嗚呼っ、美しきイケ麺’sよ!
「・・・暑い」
「開口一番それかぃ?そりゃねぇぜ~」
眉間にしわを寄せたざるそばが言うと、うどんは苦笑しながらそう言った。
「まぁ、実際暑いからね」
今は夏。
着物に身を包んだそばが、ぱたぱたと手で扇ぎながら歩く。
うどんは着物の袖をグイッと肩まで捲し上げている。
「にしても、なぜこうも日本の夏は暑いかね~」
伸びをしながらうどんが言う。
「今更だろう。そんなこと。・・・というか、おれがさっき言った。
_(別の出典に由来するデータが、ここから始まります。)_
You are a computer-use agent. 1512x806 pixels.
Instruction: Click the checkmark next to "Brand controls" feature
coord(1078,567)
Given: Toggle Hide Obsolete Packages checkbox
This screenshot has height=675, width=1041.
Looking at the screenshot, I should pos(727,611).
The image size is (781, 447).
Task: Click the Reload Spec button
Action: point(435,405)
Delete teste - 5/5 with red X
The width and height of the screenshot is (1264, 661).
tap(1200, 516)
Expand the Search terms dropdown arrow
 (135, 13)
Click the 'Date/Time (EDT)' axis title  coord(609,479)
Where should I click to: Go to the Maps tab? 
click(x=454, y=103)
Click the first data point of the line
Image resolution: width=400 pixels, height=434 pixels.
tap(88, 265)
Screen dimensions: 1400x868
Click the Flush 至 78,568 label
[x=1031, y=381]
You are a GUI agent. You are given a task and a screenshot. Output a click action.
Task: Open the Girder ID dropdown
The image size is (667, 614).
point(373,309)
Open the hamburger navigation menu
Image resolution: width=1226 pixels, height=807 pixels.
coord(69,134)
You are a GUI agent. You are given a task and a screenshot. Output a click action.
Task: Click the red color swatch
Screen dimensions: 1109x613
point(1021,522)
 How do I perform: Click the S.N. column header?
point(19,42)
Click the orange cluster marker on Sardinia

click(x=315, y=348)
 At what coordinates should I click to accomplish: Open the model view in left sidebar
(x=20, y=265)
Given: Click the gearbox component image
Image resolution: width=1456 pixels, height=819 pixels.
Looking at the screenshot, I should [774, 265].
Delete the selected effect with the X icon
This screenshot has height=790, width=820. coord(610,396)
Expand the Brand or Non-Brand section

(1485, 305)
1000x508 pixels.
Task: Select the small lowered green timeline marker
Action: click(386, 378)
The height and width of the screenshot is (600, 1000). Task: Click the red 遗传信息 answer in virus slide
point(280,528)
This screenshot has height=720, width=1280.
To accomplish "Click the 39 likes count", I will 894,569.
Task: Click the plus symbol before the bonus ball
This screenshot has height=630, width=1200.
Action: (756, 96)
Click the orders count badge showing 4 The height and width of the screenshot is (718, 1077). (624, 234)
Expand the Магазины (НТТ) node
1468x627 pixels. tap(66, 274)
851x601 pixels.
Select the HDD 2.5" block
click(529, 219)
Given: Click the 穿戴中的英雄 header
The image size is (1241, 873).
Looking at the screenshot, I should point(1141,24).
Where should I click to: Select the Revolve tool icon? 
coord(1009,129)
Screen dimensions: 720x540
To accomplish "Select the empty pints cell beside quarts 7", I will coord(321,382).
それ」
苦虫を噛み潰したような顔で、ざるそばが言う。
着流しの前を開けているざるそばの胸に、ツゥと一筋の汗が伝った。
「んで?一体、どこ行くんだよ」
だるそうに首をぽきぽき鳴らしながら、ざるそばは二人に問うた。
「ん?」
そばが、ニコリと微笑んだ。
うどんはダダダッと駆けると、そば兄弟の方を向いて、両手を広げた。
「そうめんとこだ!!」
「・・・はぁ?!」
「元気かなぁ。そうめんくん」
驚くざるそばをよそに、そばはフフッと微笑んだ。